Vice President Dick Cheney spoke to the Georgian President Mikheil Saakashvili on Sunday afternoon. The exchange is reported by the AP as:
“The vice president expressed the United States’ solidarity with the Georgian people and their democratically elected government in the face of this threat to Georgia’s sovereignty and territorial integrity,” Cheney’s press secretary, Lee Ann McBride, said. Cheney told Saakashvili “Russian aggression must not go unanswered, and that its continuation would have serious consequences for its relations with the United States, as well as the broader international community,” McBride said.
The key terms here are “Russian aggression” and “must not go unanswered”. Cheney obviously spoke privately to Saakashvili, but these phrases are meant for public consumption and read in the Kremlin.
Meanwhile the Washington Post reports that Russia is seeking the ouster of the Georgian President. “The U.S. ambassador to the United Nations suggested Sunday that Russia is seeking “regime change” in Georgia, after Russia’s foreign minister reportedly told Secretary of State Condoleezza Rice on Sunday that Georgian President Mikheil Saakashvili ‘must go.’ ” No significant forward movement by Russian forces was reported in the last 24 hours.

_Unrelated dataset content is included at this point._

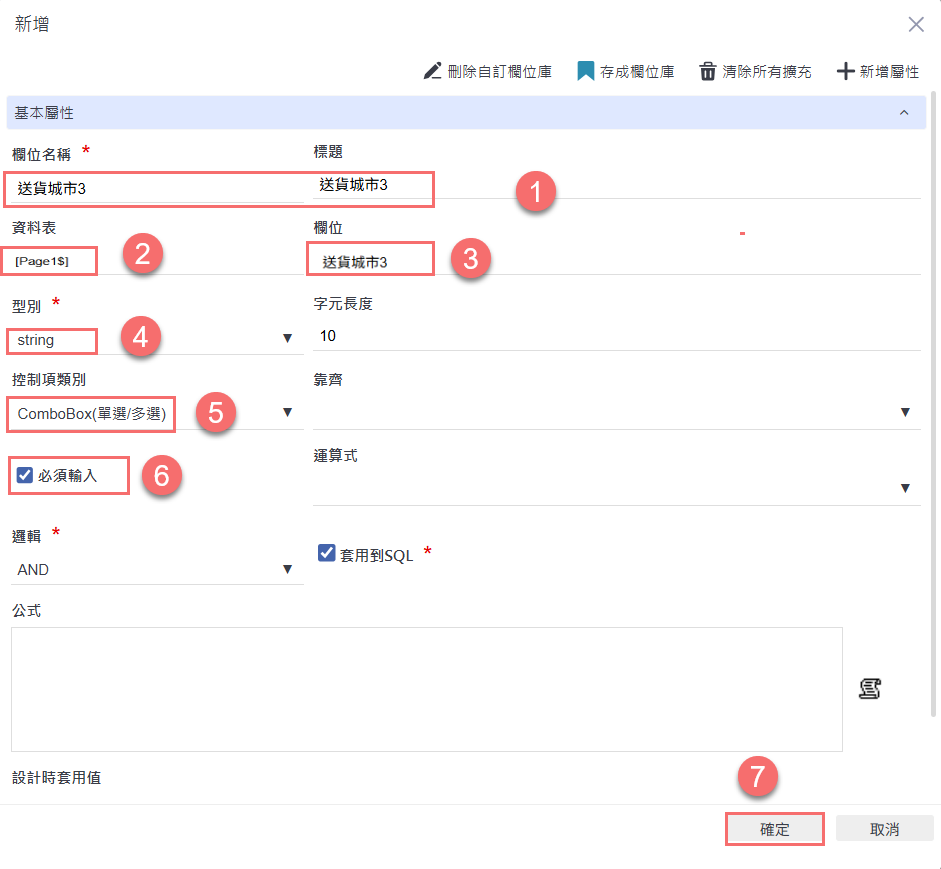Toggle the 必須輸入 checkbox
941x869 pixels.
[x=25, y=475]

Russian sources were signalling that 9,000 more “peacekeepers” and about 350 armored vehicles were being marshaled for deployment and “that for the past two nights, Russian cargo planes have been flying troops and armour into the Black Sea territory which, like South Ossetia, has often said it wants to be part of Russia.”
The Russian demand for the Georgian President’s head, coupled with the pause in tempo and reports of reinforcement may indicate that the leading forces have to regroup and resupply before resuming an offensive. Or they may signal that Russia has achieved all of its strategic objectives, and sated, is now moving to consolidate its gains. But no one knows for sure; and by maintaining ambiguity with regards to its intentions Moscow can retain the political as well as the military initiative into the foreseeable future. The Georgians and the West, being on the defensive, will always hope things have finally stopped and remain as passive as they dare for fear of provoking a further response.
But if the Georgian episode is to have any long term impact on the West, it should really manifest itself in a sharper strategic attitude towards Putin’s government and his likely successors. George Kennan’s great contribution was to frame America’s attitude towards the USSR in such a way that it could free itself from passivity and pursue a consistent strategic goal.
In the late 1940s, his writings inspired the Truman Doctrine and the U.S. foreign policy of “containing” the Soviet Union, thrusting him into a lifelong role as a leading authority on the Cold War. His “Long Telegram” from Moscow in 1946, and the subsequent 1947 article “The Sources of Soviet Conduct” argued that the Soviet regime was inherently expansionist and that its influence had to be “contained” in areas of vital strategic importance to the United States. These texts quickly emerged as foundational texts of the Cold War, expressing the Truman administration’s new anti-Soviet Union policy. Kennan also played a leading role in the development of definitive Cold War programs and institutions, most notably the Marshall Plan.
By adopting a strategic goal the United States liberated itself from the bondage of merely reacting to Stalin’s initiatives. In an implied sense, once possessed of a strategy Truman could embark on a long course of regime change in the Soviet Union, one that was to be achieved by allowing it to collapse upon itself. That would be as if an American diplomat could say, in response to Moscow’s demand for Saakashvili’s head, that maybe Putin’s should go too. Of course they would never say it. The question is whether the entire Georgian episode could ever have such an effect as to allow the thought to temporarily, and however fleetingly, cross a diplomat’s mind.